The Tarjuman al-Ashwaq, by Ibn al-Arabi, tr. Reynold A. Nicholson, [1911], at sacred-texts.com
1. As I kissed the Black Stone, friendly women thronged around me; they came to perform the circumambulation with veiled faces.
2. They uncovered the (faces like) sunbeams and said to me, 'Beware! for the death of the soul is in thy looking at us.
3. How many aspiring souls have we killed already at al-Muḥaṣṣab of Miná, beside the pebble-heaps,
4. And in Sarḥat al-Wádí and the mountains of Ráma and Jam‘ and at the dispersion from ‘Arafát!
5. Dost not thou see that beauty robs him who hath modesty, and therefore it is called the robber of virtues?
6. Our trysting-place after the circumambulation is at Zamzam beside the midmost tent, beside the rocks.
7. There everyone whom anguish hath emaciated is restored to health by the love-desire that perfumed women stir in him.
8. When they are afraid they let fall their hair, so that they are hidden by their tresses as it were by robes of darkness.'
1. 'As I kissed the Black Stone,' i.e. when the Holy Hand (###) was outstretched to me that I might take upon it the Divine oath of allegiance, referring to the verse 'Those who swear fealty to thee swear fealty to God; the hand of God is over their hands' (Kor. xlviii, 10).

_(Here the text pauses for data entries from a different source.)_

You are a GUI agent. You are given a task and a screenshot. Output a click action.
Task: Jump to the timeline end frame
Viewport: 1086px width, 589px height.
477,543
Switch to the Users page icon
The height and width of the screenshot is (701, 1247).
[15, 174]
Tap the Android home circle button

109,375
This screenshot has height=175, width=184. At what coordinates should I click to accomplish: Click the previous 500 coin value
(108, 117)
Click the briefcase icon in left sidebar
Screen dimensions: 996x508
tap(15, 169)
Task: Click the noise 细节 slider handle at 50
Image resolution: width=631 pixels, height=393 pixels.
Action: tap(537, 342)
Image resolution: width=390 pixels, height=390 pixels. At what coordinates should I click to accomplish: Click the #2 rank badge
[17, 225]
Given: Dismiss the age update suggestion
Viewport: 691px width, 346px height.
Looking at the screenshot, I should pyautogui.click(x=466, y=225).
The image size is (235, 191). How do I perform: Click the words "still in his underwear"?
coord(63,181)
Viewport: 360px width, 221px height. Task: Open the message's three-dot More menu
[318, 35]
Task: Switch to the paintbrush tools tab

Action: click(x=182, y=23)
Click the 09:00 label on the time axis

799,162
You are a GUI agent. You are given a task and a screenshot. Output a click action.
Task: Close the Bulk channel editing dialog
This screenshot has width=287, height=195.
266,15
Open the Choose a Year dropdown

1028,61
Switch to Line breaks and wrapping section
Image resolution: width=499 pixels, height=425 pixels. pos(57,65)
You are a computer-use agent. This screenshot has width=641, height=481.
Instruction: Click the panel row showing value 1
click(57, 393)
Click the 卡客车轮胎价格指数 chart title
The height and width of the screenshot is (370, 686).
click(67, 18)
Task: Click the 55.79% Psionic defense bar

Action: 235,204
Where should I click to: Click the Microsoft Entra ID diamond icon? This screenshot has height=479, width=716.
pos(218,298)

'Friendly women,' i.e. the angels who go round the throne of God (Kor. xxxix, 75).
2. 'The death of the soul,' etc.: these spirits say, 'Do not look at us, lest thou fall passionately in love with us. Thou wert created for God, not for us, and if thou wilt be veiled by us from Him, He will cause thee to pass away from thy existence through Him (###), and thou wilt perish.'
3. 'Have we killed,' i.e. spirits like unto us, for the
above-mentioned angels who go round the Throne have no relationship except with pilgrims circumambulating the Ka‘ba.
5. 'Beauty robs him who hath modesty,' since the vision of Beauty enraptures whosoever beholds it.
'The robber of virtues,' i.e. it takes away all delight in the vision of beauty from him who acts at the bidding of the possessor of this beauty; and sometimes the beauteous one bids thee do that which stands between thee and glorious things, inasmuch as those things are gained by means of hateful actions: the Tradition declares that Paradise is encompassed by things which thou dislikest (###).
6. 'At Zamzam,' i.e. in the station of the life which thou yearnest for.
'Beside the midmost tent,' i.e. the intermediate world (###) which divides the spiritual from the corporeal world.
'Beside the rocks,' i.e. the sensible bodies in which the holy spiritual beings (###) take their abode. He means that these spirits in these imaginary forms are metaphorical and transient, for they vanish from the dreamer as soon as he wakes and from the seer as soon as he returns to his senses. He warns thee not to be deceived by the manifestations of phenomenal beauty, inasmuch as all save God is unreal, i.e. not-being like unto thyself; therefore be His that He may be thine.
7. In the intermediate world (###) whosoever loves these spiritual beings dwelling in sensible bodies derives refreshment from the world of breaths and scents (###) because the spirit and the form are there united, so that the delight is double.
8. When these phantoms are afraid that their absoluteness will be limited by their confinement in forms, they cause thee to perceive that they are a veil which hides something more subtle than what thou seest, and conceal themselves from thee and quit these forms and once more enjoy infinite freedom.